Despite amounting to only 17% of CalPERS' $32bn private equity programme, the performance of the retirement system's credit strategies portfolio drove approximately one third of the programme's 13.8% one year return.

The California Public Employees’ Retirement System’s credit portfolio generated a 23.6 percent return on a one year basis, according to documents made available by the retirement system.

“All major sectors of the PE program contributed positive results over the last year. Buyouts were the largest contributor to performance as the sector continued to experience valuation increases,” according to the report. “Credit related, representing 17 percent of the program, was the second largest contributor to results for the year.”

The performance of that 17 percent allocation accounted for approximately a third of the $32 billion portfolio’s 13.8 percent return this year, according to a Pension Consulting Alliance report. The retirement system set a 15 percent target to credit related strategies with a range of 10 percent to 25 percent.

Credit also performed well on a three year basis, generating a return of 19 percent, according to the report. Approximately 11 percent of the portfolio’s $9.4 billion in unfunded commitments are dedicated to credit related vehicles.

Although credit strategies have performed very well for the retirement system, Pension Consulting Alliance’s outlook for distressed debt is mixed.

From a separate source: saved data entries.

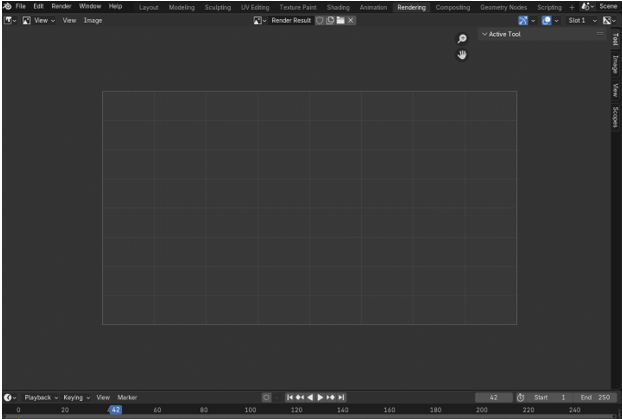Open the Playback dropdown in timeline
The image size is (622, 419).
pos(41,397)
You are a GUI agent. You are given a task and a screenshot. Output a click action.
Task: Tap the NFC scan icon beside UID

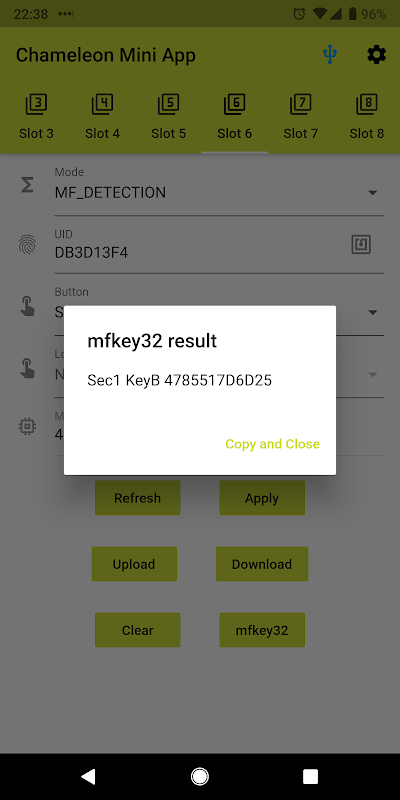(x=361, y=245)
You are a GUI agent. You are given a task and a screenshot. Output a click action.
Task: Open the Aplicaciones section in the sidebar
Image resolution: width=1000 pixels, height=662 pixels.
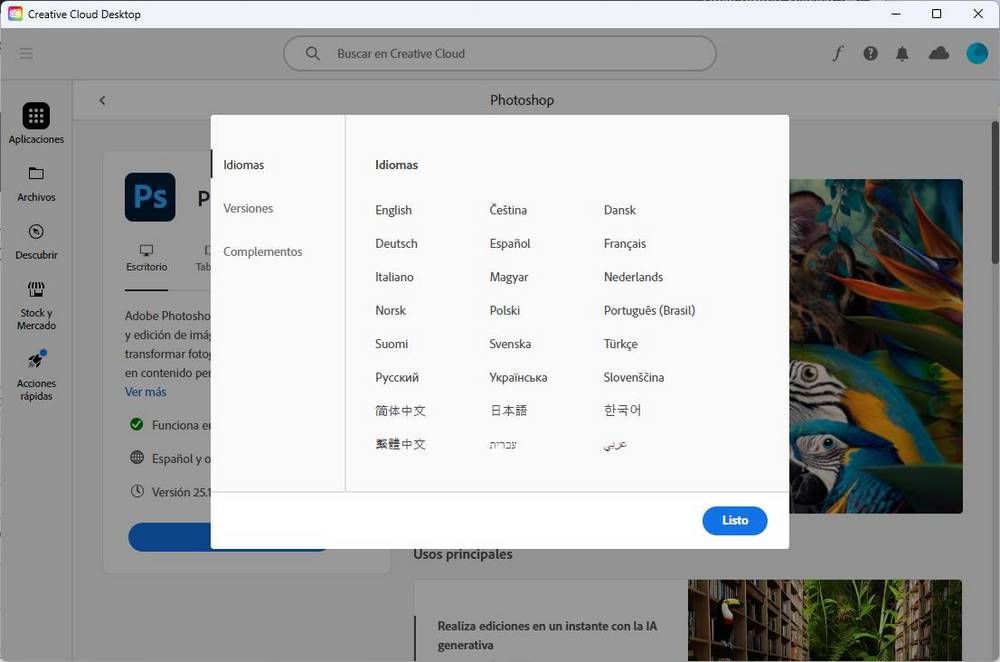coord(36,122)
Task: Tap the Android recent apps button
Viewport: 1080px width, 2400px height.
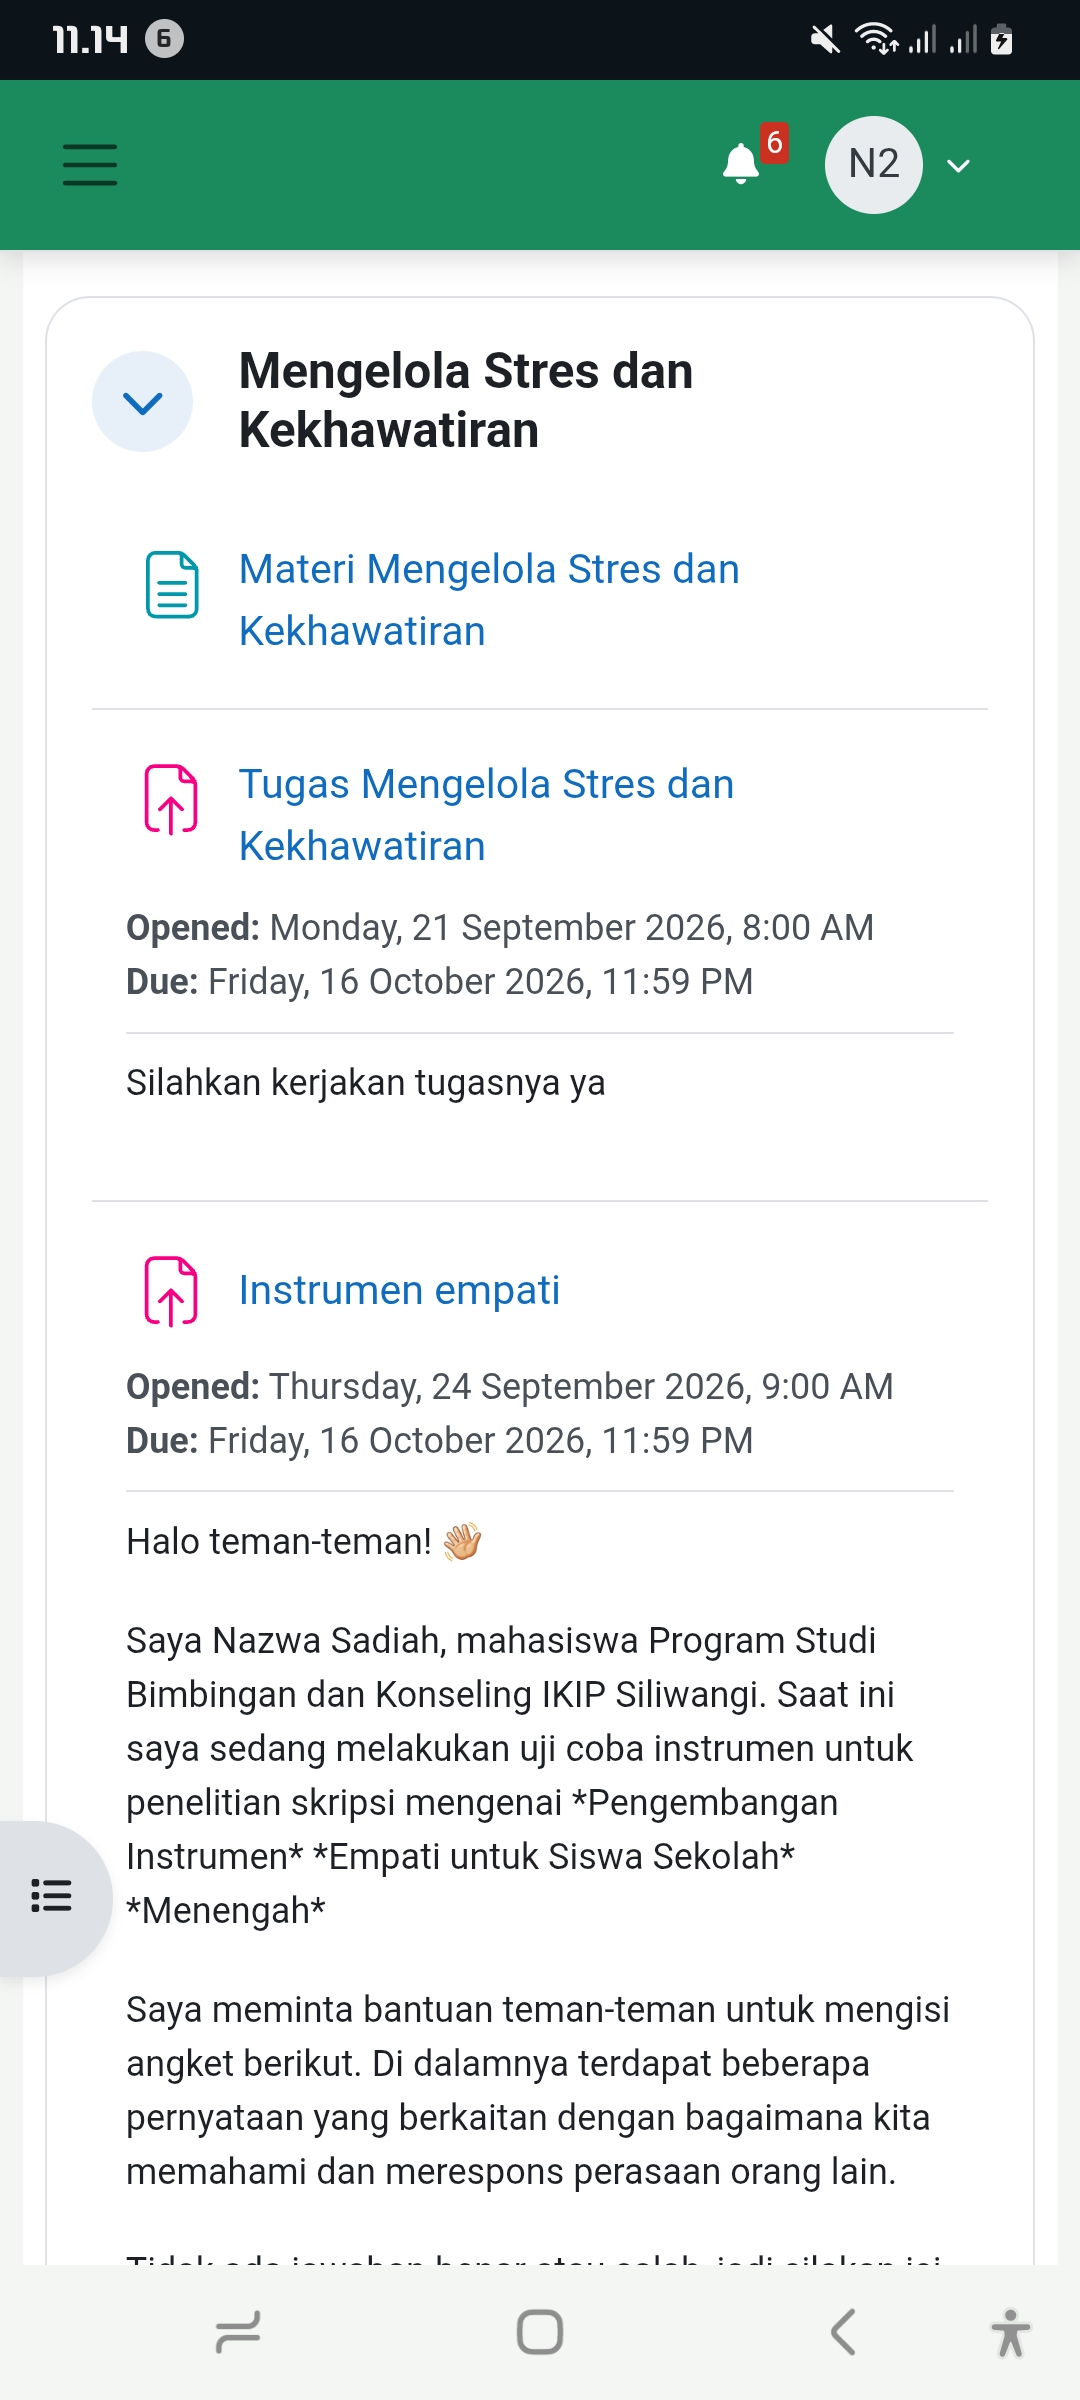Action: [x=238, y=2333]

“Debt pricing remains near par (according to the Leveraged Loan Index produced by the Loan Syndications and Trading Association), minimizing the near-term opportunity set for trading strategies,” Pension Consulting Alliance said in its report. “The magnitude of debt that was “amended and extended” during the crisis, pushed out the maturity dates and subsequently reduced the perceived near-term opportunity set for debt-for-control strategies.”